### WORK REQUEST
Every line below between the one holding "Instruction: Select the" and the one holding "Open the Security Center padlock icon", inclusive, should be copied exactly, and no other line.

(Saved entries)
Content starts

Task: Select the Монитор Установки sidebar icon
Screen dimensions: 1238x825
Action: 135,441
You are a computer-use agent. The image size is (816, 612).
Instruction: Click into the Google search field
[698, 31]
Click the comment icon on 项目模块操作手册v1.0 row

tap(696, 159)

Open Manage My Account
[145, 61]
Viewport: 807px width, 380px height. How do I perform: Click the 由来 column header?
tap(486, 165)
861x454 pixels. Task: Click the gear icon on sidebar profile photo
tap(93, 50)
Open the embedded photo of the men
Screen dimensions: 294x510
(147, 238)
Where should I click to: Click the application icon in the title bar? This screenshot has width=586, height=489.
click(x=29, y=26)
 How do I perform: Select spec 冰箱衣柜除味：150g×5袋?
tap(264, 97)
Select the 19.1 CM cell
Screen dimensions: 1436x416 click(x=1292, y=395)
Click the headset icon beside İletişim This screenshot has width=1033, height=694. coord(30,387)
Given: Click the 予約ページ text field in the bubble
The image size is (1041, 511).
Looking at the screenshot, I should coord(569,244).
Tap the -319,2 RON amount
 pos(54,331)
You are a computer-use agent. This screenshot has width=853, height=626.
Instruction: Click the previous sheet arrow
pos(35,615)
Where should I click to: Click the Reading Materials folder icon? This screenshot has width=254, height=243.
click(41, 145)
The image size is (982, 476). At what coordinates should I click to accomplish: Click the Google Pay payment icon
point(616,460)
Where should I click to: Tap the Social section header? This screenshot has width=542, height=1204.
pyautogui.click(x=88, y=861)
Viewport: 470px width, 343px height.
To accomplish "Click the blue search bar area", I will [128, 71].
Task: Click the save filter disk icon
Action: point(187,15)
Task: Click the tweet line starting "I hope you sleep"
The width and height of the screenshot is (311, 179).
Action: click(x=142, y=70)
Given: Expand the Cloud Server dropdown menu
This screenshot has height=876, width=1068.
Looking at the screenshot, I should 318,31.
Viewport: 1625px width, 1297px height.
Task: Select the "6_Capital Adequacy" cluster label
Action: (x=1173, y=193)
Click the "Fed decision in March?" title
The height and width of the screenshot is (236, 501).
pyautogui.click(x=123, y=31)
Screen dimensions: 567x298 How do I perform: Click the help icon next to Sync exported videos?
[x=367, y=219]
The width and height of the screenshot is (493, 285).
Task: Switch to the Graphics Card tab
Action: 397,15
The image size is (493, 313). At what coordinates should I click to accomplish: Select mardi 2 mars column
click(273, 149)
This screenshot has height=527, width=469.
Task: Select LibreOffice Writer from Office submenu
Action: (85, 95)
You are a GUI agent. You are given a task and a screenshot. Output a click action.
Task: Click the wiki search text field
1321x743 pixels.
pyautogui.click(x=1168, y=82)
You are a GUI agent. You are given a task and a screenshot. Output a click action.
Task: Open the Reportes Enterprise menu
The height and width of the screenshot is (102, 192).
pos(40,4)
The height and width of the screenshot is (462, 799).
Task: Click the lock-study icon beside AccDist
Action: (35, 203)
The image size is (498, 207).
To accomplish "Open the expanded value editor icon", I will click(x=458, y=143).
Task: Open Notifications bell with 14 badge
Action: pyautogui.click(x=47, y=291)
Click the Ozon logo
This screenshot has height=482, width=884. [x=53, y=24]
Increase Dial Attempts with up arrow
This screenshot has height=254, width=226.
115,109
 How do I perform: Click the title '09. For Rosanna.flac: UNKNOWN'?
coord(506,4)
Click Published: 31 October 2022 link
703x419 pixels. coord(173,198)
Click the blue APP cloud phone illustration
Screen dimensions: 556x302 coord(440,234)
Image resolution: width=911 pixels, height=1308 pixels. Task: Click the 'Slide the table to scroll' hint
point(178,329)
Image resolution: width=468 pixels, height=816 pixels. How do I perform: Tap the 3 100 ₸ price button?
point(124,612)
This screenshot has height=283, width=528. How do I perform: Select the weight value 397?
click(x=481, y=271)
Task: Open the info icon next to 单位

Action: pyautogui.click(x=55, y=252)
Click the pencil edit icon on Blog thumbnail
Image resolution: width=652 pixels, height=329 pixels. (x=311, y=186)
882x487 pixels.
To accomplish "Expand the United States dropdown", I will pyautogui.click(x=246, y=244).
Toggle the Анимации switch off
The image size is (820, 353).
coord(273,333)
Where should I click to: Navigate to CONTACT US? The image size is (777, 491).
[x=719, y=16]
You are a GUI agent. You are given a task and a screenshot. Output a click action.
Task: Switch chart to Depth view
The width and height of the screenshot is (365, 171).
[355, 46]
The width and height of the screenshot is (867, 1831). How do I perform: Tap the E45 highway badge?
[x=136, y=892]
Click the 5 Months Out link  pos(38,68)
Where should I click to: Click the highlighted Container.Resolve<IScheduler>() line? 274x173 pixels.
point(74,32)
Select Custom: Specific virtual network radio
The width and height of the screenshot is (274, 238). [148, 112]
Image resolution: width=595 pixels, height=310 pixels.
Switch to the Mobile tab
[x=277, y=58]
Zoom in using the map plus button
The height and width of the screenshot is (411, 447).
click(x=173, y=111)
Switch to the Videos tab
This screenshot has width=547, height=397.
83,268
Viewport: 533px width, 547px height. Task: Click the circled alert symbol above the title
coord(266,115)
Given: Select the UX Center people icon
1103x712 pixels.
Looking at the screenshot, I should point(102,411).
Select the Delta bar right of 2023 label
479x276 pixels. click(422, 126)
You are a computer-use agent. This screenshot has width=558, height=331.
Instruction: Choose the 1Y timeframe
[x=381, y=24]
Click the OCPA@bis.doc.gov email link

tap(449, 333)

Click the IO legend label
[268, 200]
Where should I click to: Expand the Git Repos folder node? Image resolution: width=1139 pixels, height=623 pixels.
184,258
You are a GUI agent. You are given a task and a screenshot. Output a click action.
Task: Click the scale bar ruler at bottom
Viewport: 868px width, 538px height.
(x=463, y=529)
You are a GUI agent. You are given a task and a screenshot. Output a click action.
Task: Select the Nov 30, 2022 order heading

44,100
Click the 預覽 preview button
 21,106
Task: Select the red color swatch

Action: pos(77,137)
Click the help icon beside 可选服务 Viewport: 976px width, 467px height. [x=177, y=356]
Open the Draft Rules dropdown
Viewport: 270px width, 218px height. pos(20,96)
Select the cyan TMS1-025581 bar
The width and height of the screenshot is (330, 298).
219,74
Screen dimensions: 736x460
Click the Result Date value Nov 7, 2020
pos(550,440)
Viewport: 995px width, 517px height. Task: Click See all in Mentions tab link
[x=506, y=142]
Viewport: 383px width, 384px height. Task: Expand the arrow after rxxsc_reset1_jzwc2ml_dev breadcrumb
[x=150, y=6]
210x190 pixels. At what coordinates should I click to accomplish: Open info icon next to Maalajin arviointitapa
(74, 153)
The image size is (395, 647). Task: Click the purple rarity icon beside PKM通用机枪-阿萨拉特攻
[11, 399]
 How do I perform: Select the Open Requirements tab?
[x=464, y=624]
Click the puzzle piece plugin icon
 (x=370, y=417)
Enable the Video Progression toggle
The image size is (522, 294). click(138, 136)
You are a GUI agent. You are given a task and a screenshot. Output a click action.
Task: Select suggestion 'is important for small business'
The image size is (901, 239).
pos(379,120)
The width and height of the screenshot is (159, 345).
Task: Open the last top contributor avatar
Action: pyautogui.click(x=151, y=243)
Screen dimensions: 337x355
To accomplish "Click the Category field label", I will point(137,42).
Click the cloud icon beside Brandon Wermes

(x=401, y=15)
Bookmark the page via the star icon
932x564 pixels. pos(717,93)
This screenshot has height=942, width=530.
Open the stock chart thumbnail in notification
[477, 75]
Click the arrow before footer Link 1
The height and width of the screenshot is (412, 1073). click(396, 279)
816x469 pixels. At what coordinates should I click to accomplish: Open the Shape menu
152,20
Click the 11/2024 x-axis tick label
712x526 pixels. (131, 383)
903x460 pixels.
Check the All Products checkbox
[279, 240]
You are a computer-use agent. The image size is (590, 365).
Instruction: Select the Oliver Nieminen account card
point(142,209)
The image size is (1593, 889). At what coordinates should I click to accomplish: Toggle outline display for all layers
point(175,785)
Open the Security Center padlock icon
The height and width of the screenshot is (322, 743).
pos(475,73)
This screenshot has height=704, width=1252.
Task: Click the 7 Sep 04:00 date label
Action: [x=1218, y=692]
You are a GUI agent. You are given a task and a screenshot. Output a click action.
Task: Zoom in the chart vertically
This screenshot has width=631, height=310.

Content ends

### SOLUTION BELOW
Instruction: Select the Oliver Nieminen account card
point(142,209)
The image size is (1593, 889). At what coordinates should I click to accomplish: Toggle outline display for all layers
point(175,785)
Open the Security Center padlock icon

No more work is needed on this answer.